- Venue: Beijing National Aquatics Center
- Dates: 14 September
- Competitors: 12 from 9 nations
- Winning time: 31.39

Medalists
- 1st place, gold medalist(s):  / Maria Poiani Panigati / Italy
- 2nd place, silver medalist(s):  / Cecilia Camellini / Italy
- 3rd place, bronze medalist(s):  / Fabiana Sugimori / Brazil

= Swimming at the 2008 Summer Paralympics – Women's 50 metre freestyle S11 =

The women's 50m freestyle S11 event at the 2008 Summer Paralympics took place at the Beijing National Aquatics Center on 14 September.
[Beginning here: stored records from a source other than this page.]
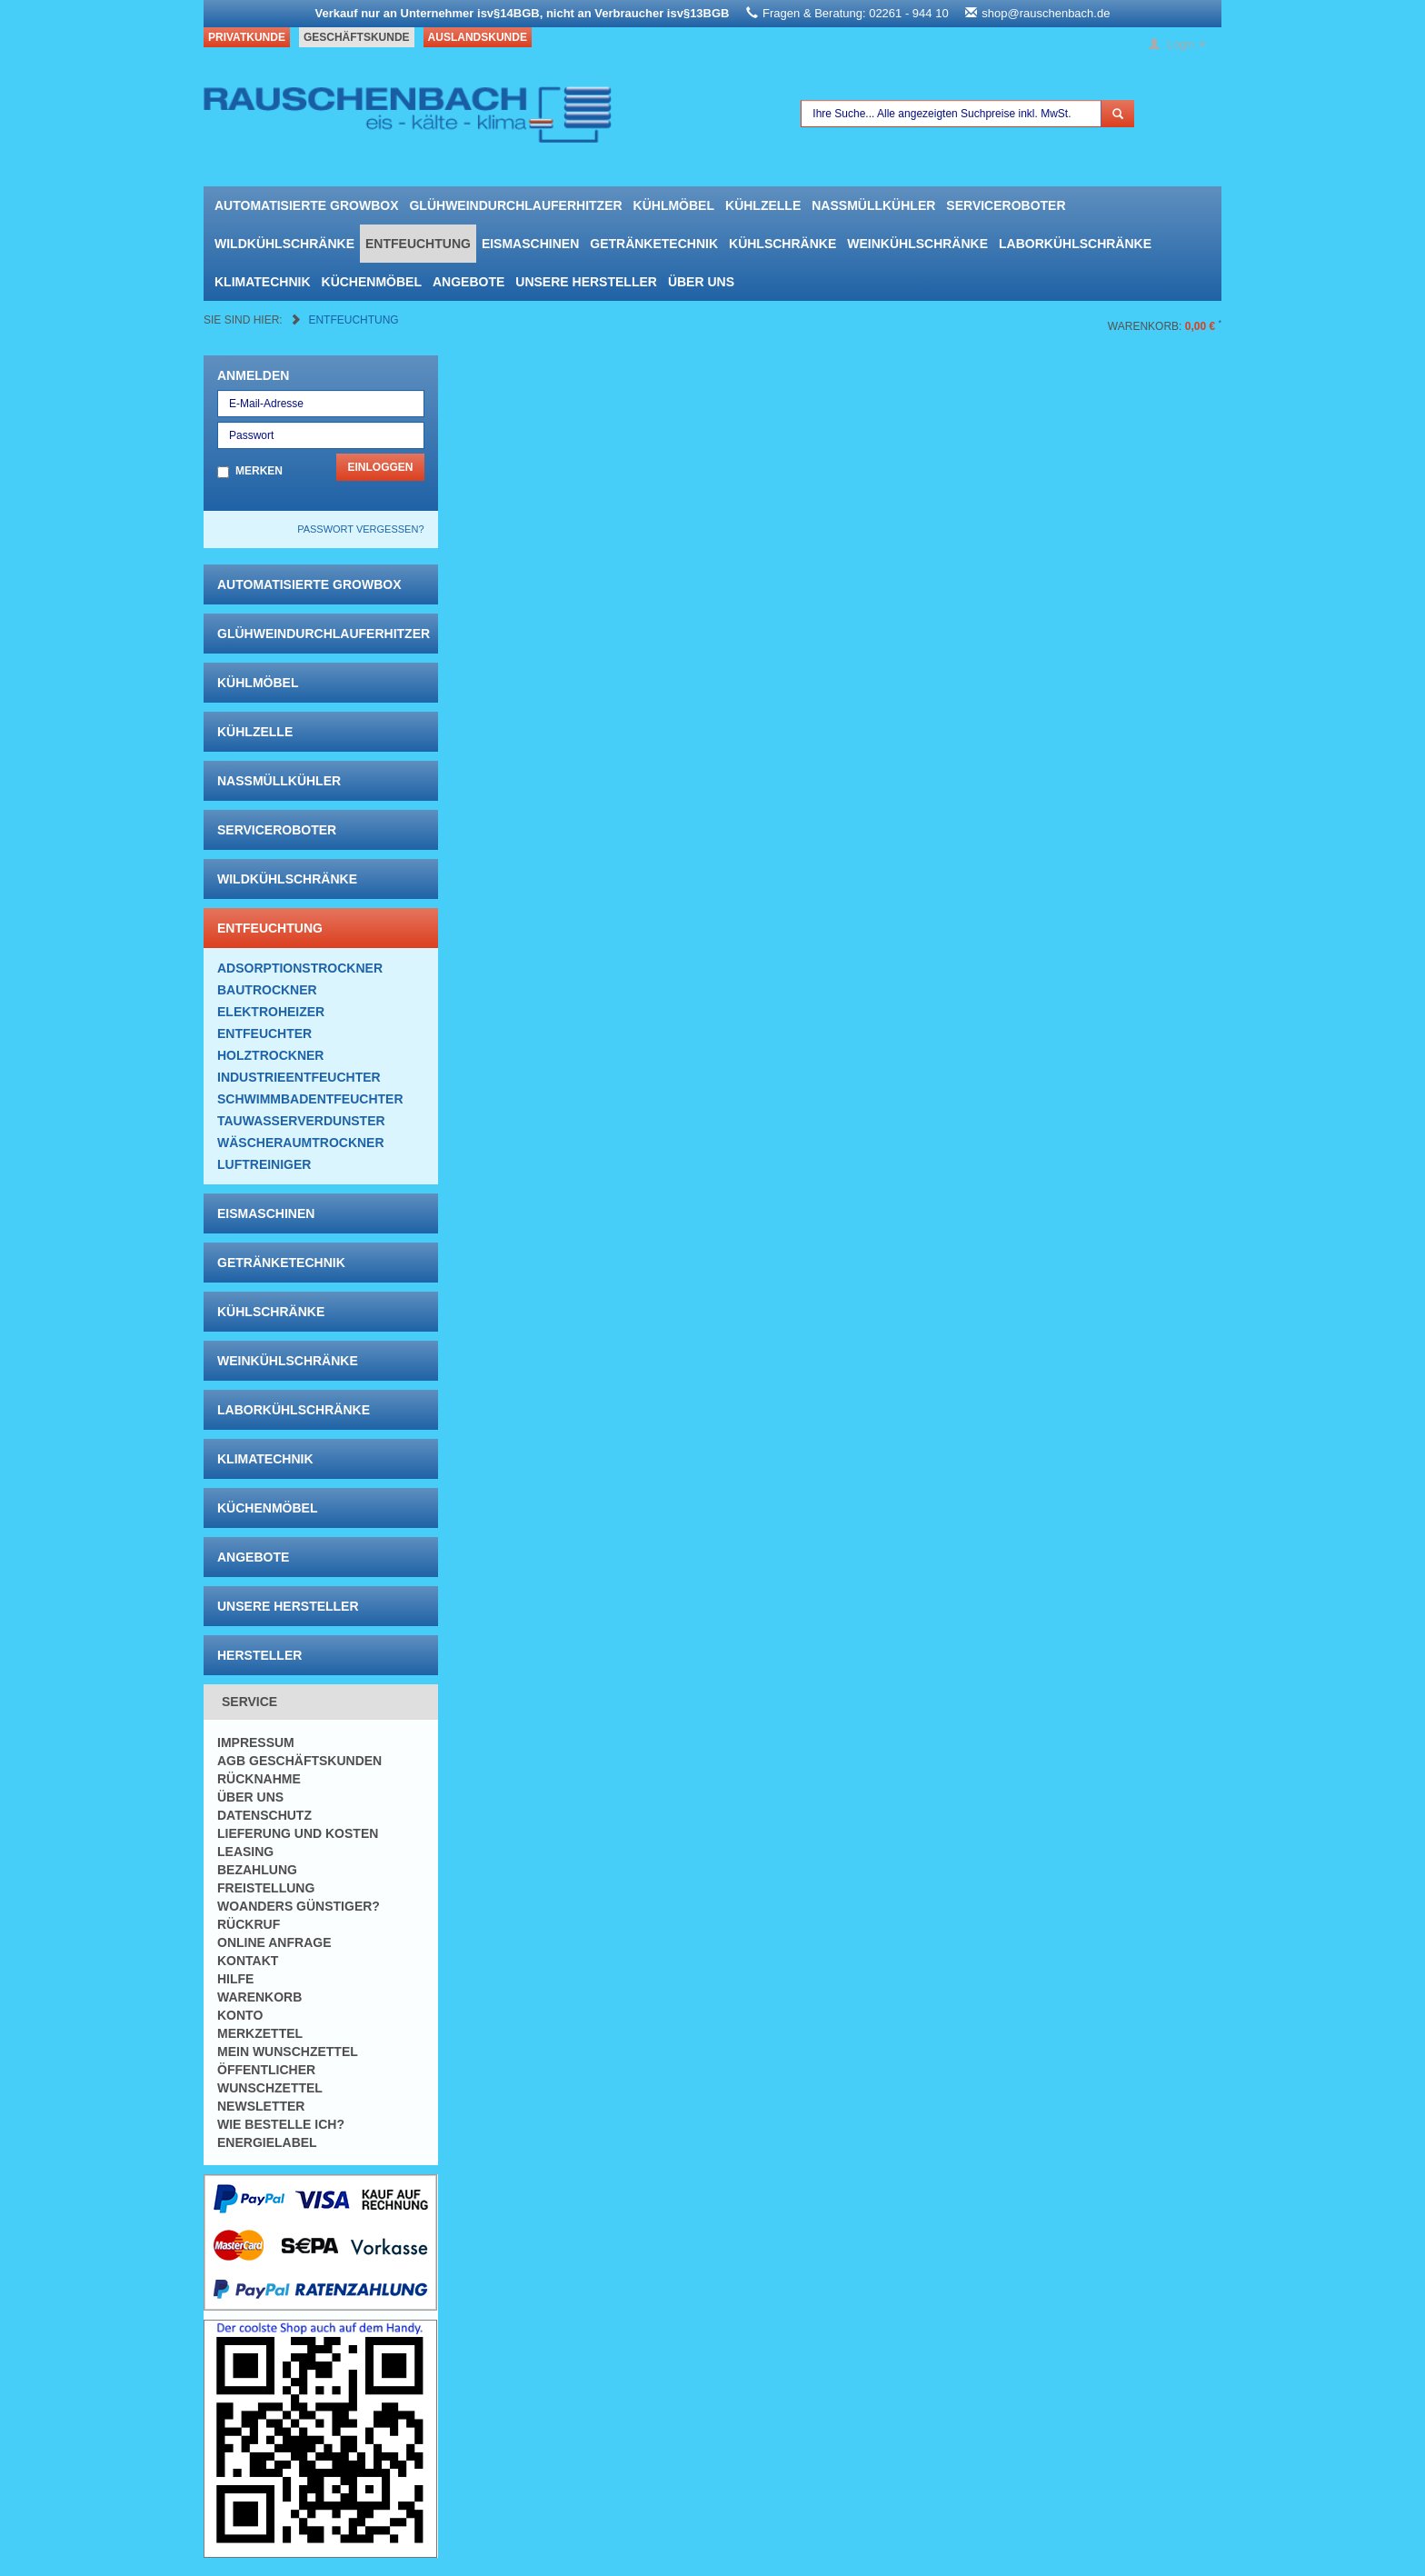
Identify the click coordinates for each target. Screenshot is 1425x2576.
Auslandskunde (477, 37)
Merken (259, 470)
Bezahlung (257, 1869)
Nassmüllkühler (873, 205)
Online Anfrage (274, 1942)
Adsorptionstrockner (300, 968)
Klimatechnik (262, 282)
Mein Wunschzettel (287, 2051)
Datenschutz (264, 1815)
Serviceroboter (1005, 205)
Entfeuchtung (418, 243)
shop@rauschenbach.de (1046, 13)
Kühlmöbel (673, 205)
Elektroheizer (270, 1011)
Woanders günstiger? (298, 1906)
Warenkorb (259, 1997)
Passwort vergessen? (360, 529)
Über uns (701, 282)
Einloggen (380, 467)
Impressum (255, 1742)
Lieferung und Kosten (297, 1833)
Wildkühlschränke (284, 243)
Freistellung (265, 1888)
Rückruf (248, 1924)
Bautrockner (267, 990)
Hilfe (235, 1979)
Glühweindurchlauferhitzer (515, 205)
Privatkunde (246, 37)
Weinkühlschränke (917, 243)
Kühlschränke (782, 243)
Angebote (468, 282)
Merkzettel (260, 2033)
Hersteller (259, 1655)
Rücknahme (259, 1779)
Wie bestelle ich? (280, 2124)
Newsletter (260, 2106)
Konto (240, 2015)
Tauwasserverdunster (301, 1120)
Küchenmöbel (372, 282)
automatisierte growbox (306, 205)
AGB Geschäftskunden (299, 1760)
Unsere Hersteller (586, 282)
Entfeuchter (264, 1033)
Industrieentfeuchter (299, 1077)
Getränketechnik (654, 243)
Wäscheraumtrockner (300, 1142)
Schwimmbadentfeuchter (310, 1099)
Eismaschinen (530, 243)
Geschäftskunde (357, 37)
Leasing (245, 1851)
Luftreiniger (264, 1164)
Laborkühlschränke (1075, 243)
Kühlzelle (763, 205)
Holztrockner (270, 1055)
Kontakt (247, 1960)
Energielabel (267, 2142)
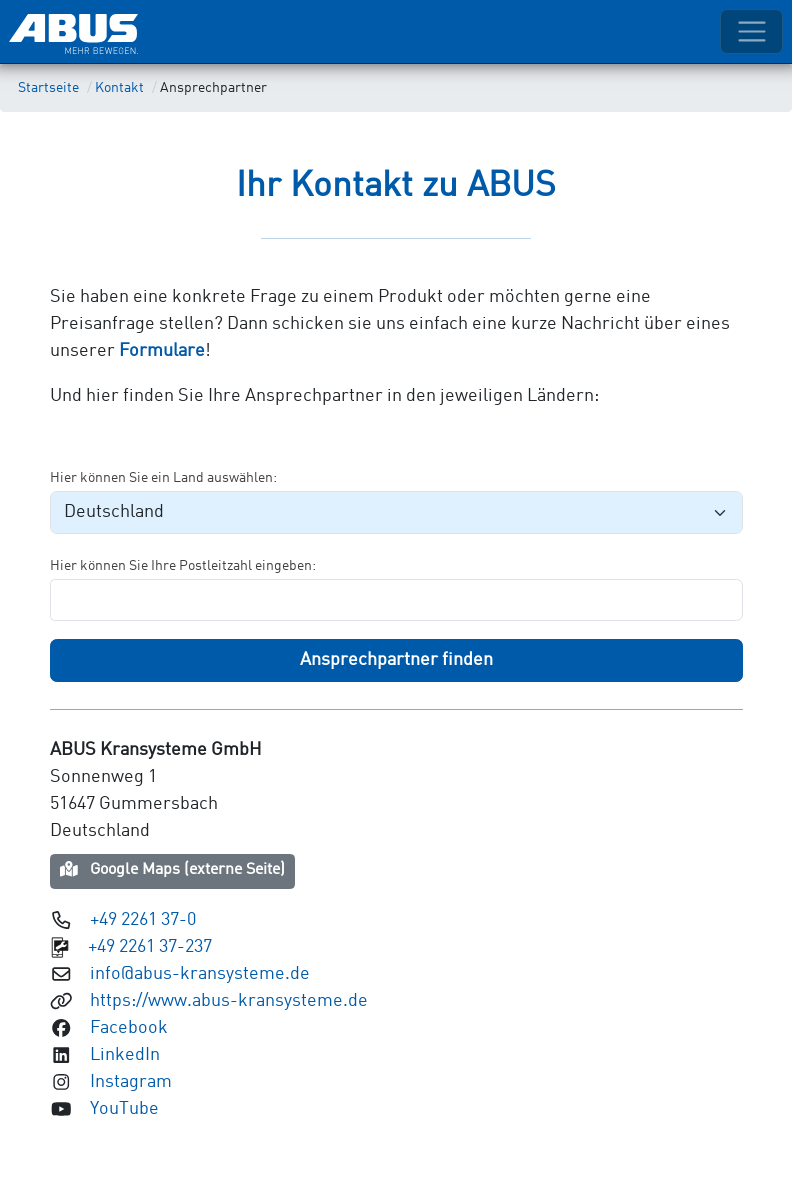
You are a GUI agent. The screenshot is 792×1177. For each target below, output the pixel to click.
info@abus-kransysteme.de (200, 974)
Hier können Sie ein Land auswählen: (163, 478)
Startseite (48, 88)
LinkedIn (125, 1055)
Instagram (131, 1082)
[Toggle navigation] (751, 31)
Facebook (129, 1028)
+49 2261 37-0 (143, 920)
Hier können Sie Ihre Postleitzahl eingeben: (183, 566)
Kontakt (119, 88)
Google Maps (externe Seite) (173, 870)
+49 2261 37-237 (150, 947)
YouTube (124, 1109)
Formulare (162, 351)
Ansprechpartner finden (396, 660)
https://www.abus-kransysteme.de (229, 1001)
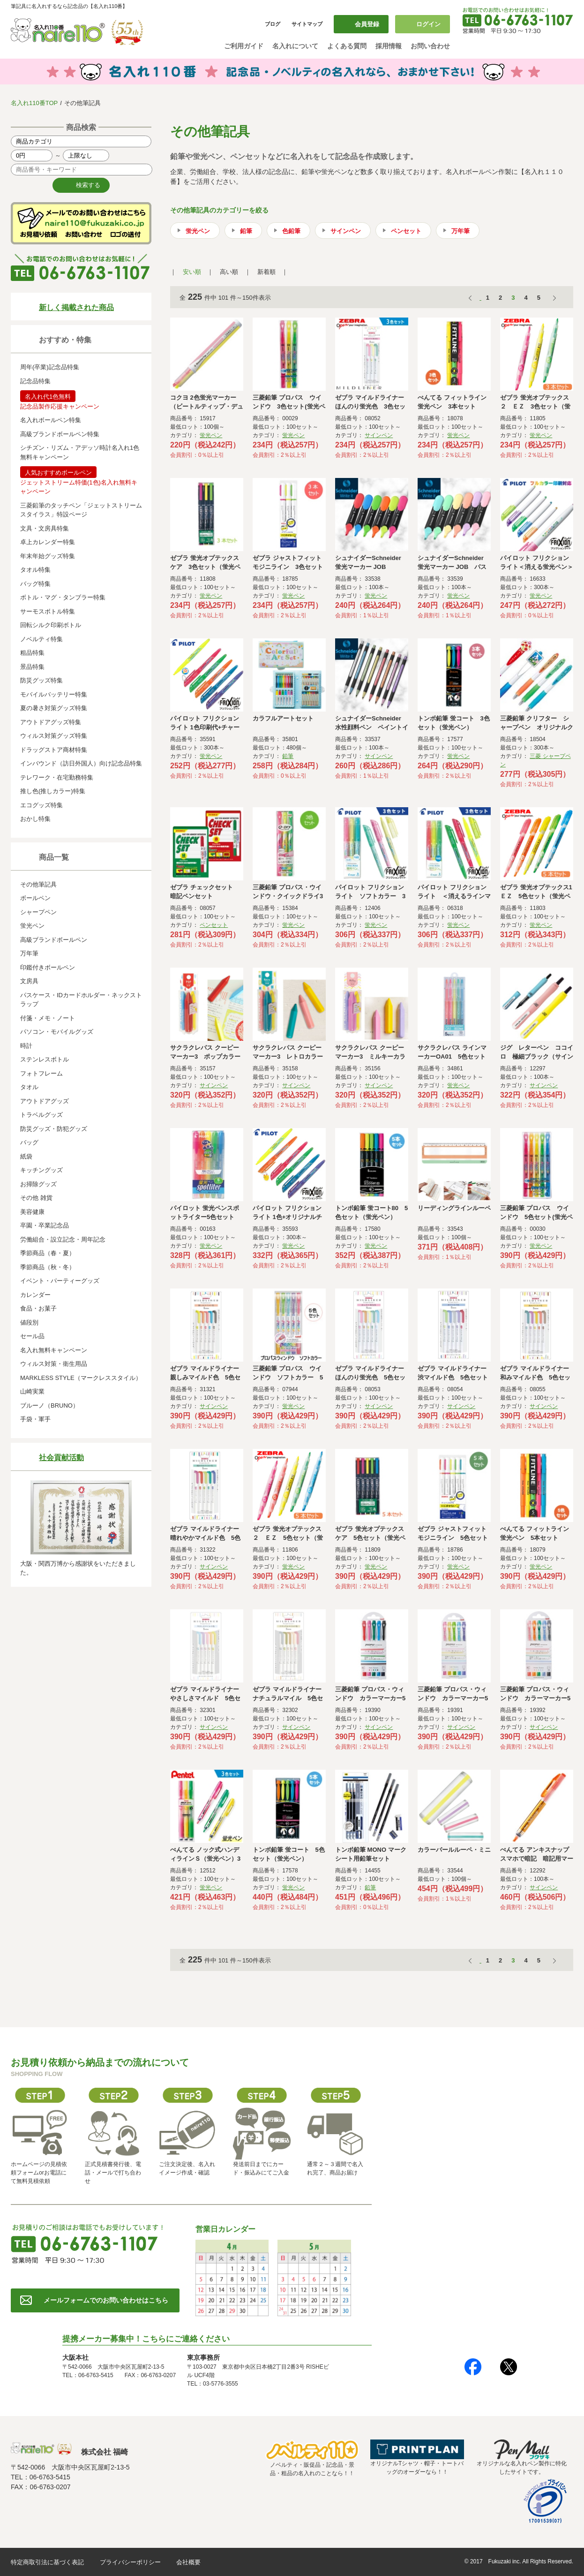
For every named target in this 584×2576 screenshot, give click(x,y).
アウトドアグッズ (44, 1101)
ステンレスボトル (44, 1059)
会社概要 (188, 2562)
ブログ (272, 24)
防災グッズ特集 (41, 680)
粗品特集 (32, 652)
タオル (29, 1087)
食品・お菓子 (38, 1308)
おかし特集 (35, 818)
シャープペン (38, 912)
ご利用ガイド (243, 46)
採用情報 (388, 46)
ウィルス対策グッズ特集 (53, 735)
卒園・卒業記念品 (44, 1225)
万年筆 (29, 953)
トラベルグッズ (41, 1114)
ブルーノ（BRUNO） (49, 1405)
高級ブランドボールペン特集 (59, 434)
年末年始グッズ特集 (47, 556)
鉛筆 (246, 231)
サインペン (345, 231)
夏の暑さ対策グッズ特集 (53, 708)
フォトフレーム (41, 1073)
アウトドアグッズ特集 (50, 722)
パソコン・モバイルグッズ (56, 1031)
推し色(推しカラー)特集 (52, 791)
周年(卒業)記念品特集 (49, 367)
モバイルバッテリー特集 (53, 694)
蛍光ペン (32, 925)
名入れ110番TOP (34, 102)
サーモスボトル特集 (47, 611)
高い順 (229, 271)
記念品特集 (35, 381)
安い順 (192, 271)
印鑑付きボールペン (47, 967)
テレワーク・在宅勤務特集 (56, 777)
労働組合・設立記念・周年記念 (62, 1239)
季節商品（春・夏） (47, 1253)
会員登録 (367, 24)
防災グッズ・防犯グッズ (53, 1128)
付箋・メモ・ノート (47, 1018)
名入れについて (295, 46)
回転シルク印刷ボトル (50, 625)
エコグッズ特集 (41, 805)
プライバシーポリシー (130, 2562)
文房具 (29, 981)
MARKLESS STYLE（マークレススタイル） (81, 1377)
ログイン (428, 24)
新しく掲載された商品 (76, 307)
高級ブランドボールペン (53, 939)
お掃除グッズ (38, 1184)
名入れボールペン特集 (50, 420)
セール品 (32, 1336)
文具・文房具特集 (44, 528)
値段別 (29, 1322)
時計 (26, 1045)
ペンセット (406, 231)
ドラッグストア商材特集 (53, 749)
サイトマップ (307, 24)
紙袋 (26, 1156)
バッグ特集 (35, 583)
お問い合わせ (430, 46)
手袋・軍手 (35, 1419)
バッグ (29, 1142)
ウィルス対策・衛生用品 (53, 1363)
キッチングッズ (41, 1170)
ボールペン (35, 898)
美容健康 (32, 1211)
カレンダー (35, 1294)
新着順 (266, 271)
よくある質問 (347, 46)
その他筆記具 (38, 884)
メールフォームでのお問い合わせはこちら (106, 2300)
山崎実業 (32, 1391)
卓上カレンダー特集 (47, 542)
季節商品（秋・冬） (47, 1267)
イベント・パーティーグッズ (59, 1280)
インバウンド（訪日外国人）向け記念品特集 (81, 763)
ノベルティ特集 (41, 639)
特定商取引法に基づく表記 (47, 2562)
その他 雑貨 (36, 1197)
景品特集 (32, 666)
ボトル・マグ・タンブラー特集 (62, 597)
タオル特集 (35, 569)
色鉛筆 (291, 231)
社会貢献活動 (61, 1458)
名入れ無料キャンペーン (53, 1350)
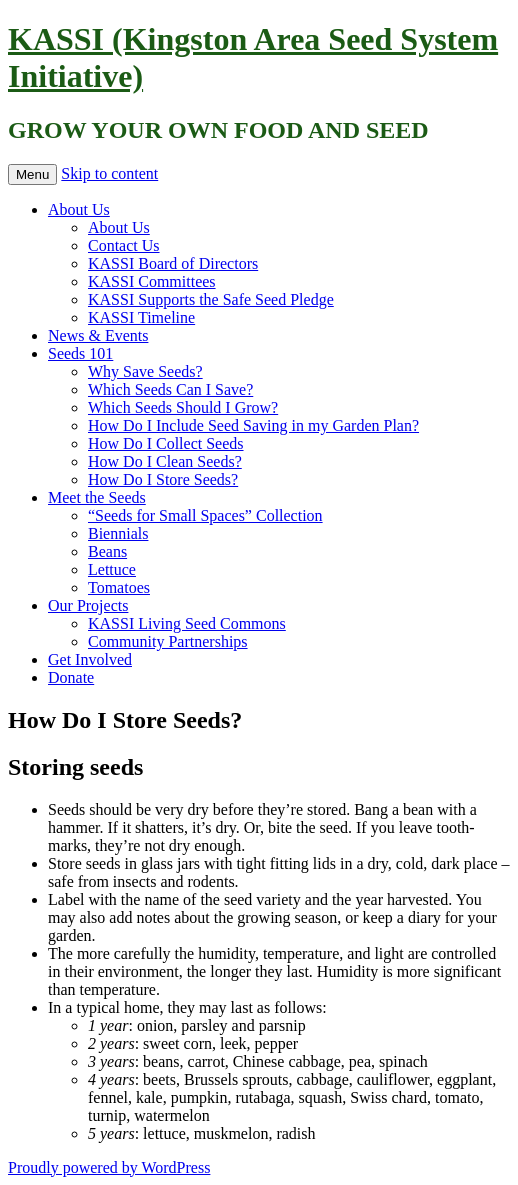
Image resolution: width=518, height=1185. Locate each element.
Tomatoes (119, 587)
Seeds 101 (80, 353)
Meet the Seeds (97, 497)
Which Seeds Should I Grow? (183, 407)
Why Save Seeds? (145, 371)
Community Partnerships (168, 641)
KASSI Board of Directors (173, 263)
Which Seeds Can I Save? (170, 389)
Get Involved (90, 659)
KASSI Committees (152, 281)
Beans (107, 551)
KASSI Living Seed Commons (187, 623)
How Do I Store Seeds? (163, 479)
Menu (32, 174)
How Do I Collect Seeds (166, 443)
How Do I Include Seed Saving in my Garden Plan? (253, 425)
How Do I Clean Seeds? (165, 461)
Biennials (118, 533)
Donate (71, 677)
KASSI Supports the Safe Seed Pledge (211, 299)
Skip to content (109, 173)
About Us (79, 209)
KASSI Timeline (141, 317)
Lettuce (112, 569)
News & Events (98, 335)
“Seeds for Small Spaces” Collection (205, 515)
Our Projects (88, 605)
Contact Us (124, 245)
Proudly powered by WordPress (109, 1167)
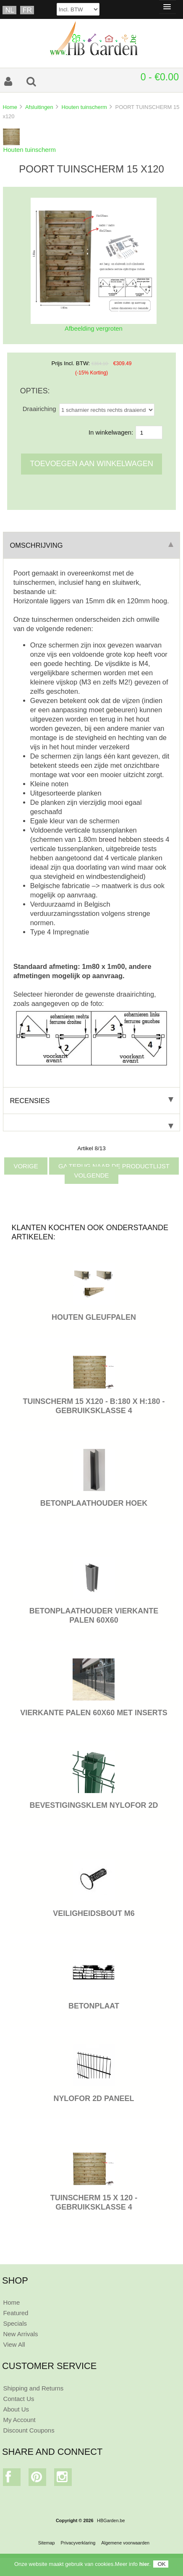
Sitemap (46, 2542)
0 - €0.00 (160, 77)
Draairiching (39, 408)
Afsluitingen (39, 107)
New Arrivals (20, 2333)
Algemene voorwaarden (125, 2542)
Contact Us (18, 2398)
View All (14, 2344)
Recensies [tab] (91, 1100)
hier (144, 2564)
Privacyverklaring (78, 2542)
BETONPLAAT (93, 2006)
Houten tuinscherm (84, 107)
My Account (19, 2419)
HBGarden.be (111, 2520)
There were two heats; the swimmers with the eight fastest times advanced to the final.

==Results==

===Heats===
Competed from 09:07.

====Heat 1====

| Rank | Name | Nationality | Time | Notes |
|---|---|---|---|---|
| 1 | Maria Poiani Panigati | Italy | 31.21 | Q, WR |
| 2 | Fabiana Sugimori | Brazil | 32.90 | Q |
| 3 | Naomi Ikinaga | Japan | 33.38 | Q |
| 4 | Rina Akiyama | Japan | 33.77 | Q |
| 5 | Daniela Schulte | Germany | 33.83 | Q |
| 6 | Amber Thomas | Canada | 35.13 |  |

====Heat 2====

| Rank | Name | Nationality | Time | Notes |
|---|---|---|---|---|
| 1 | Xie Qing | China | 32.19 | Q |
| 2 | Cecilia Camellini | Italy | 33.08 | Q |
| 3 | Chantal Cavin | Switzerland | 33.29 | Q |
| 4 | Jessica Tuomela | Canada | 34.06 |  |
| 5 | Olga Sokolova (swimmer) | Russia | 34.17 |  |
| 6 | Nadia Báez | Argentina | 34.47 |  |

===Final===
Competed at 17:05.

| Rank | Name | Nationality | Time | Notes |
|---|---|---|---|---|
| 1st place, gold medalist(s) | Maria Poiani Panigati | Italy | 31.39 |  |
| 2nd place, silver medalist(s) | Cecilia Camellini | Italy | 31.95 |  |
| 3rd place, bronze medalist(s) | Fabiana Sugimori | Brazil | 32.45 |  |
| 4 | Chantal Cavin | Switzerland | 32.58 |  |
| 5 | Naomi Ikinaga | Japan | 32.81 |  |
| 6 | Daniela Schulte | Germany | 33.05 |  |
| 7 | Xie Qing | China | 33.06 |  |
| 8 | Rina Akiyama | Japan | 33.88 |  |

Q = qualified for final. WR = World Record.